The tweet that included the words “becoming so real” particularly got my attention. It almost seems as if the writer of that tweet did not begin to appreciate the seriousness of the situation, until she heard sirens. And it came from a person who was obviously connected to the Internet (either via computer or smartphone) and therefore had at her disposal official tweets from NWS and other information sources to enhance situational awareness before sirens sounded.

If, in fact, sirens have become so ingrained in our culture that we need them for motivation when severe weather threatens, I consider that a dangerous trait. Too many of us will never hear a siren, even if a tornado is about to destroy the home we’re in. Even a person who lives close to a siren will likely never hear it just before a non-tornadic severe thunderstorm drops a tree on his house and kills him (because many, if not most, communities don’t sound tornado sirens for severe thunderstorms without imminent tornado threats).

** INFORMATION SUPPLIED **
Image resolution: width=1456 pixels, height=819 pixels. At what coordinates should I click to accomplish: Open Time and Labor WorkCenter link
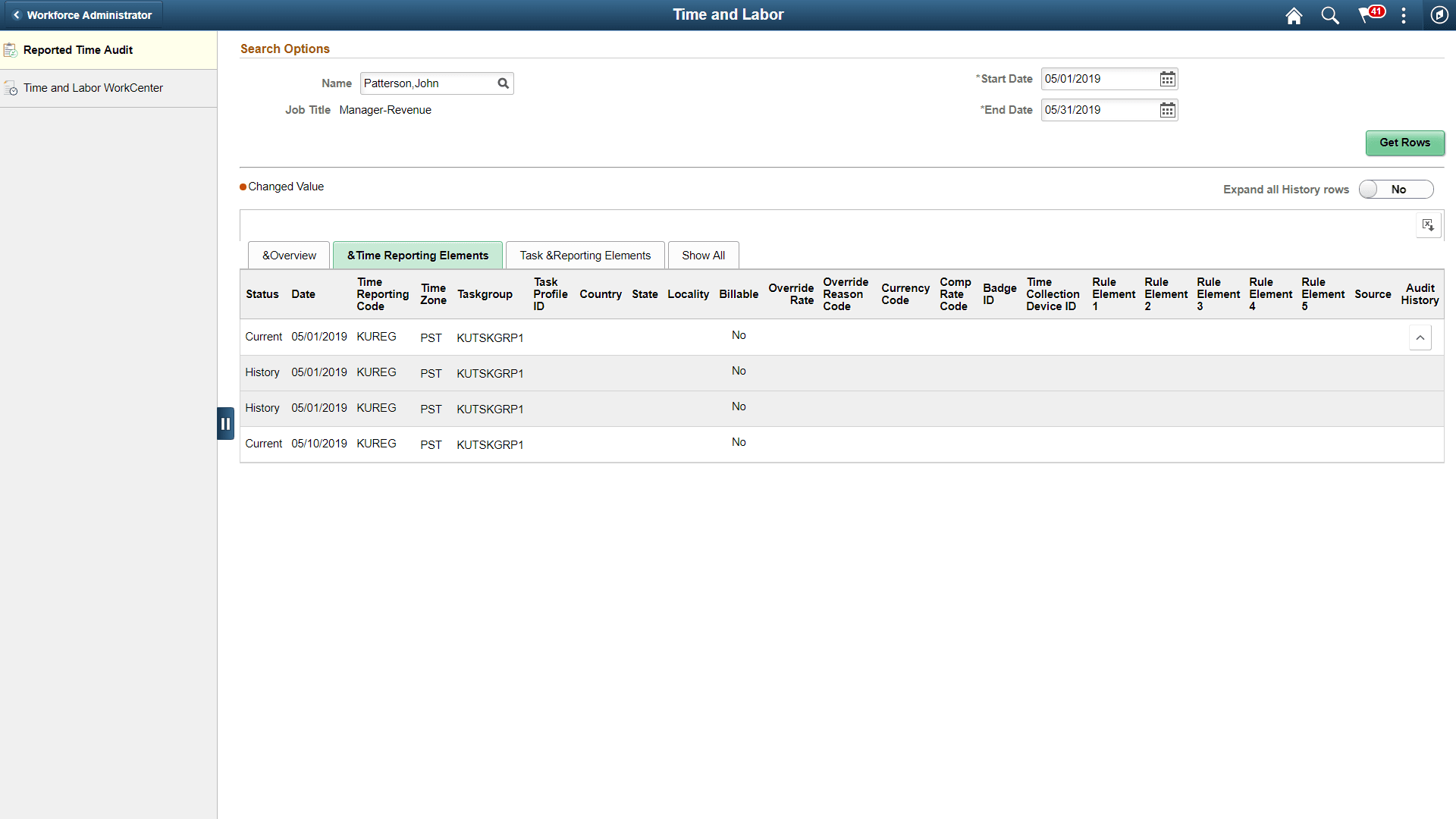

** GIVEN PROBLEM 1 **
Retype the stretch of the passage on tornado sirens from "If, in fact, sirens" through "imminent tornado threats).".
** GIVEN PROBLEM 2 **
In the passage on tornado sirens, what do many communities not do for severe thunderstorms without imminent tornado threats?
The data above is not needed for anything here.

** CORRECT RESPONSE 1 **
If, in fact, sirens have become so ingrained in our culture that we need them for motivation when severe weather threatens, I consider that a dangerous trait. Too many of us will never hear a siren, even if a tornado is about to destroy the home we’re in. Even a person who lives close to a siren will likely never hear it just before a non-tornadic severe thunderstorm drops a tree on his house and kills him (because many, if not most, communities don’t sound tornado sirens for severe thunderstorms without imminent tornado threats).

** CORRECT RESPONSE 2 **
They do not sound tornado sirens.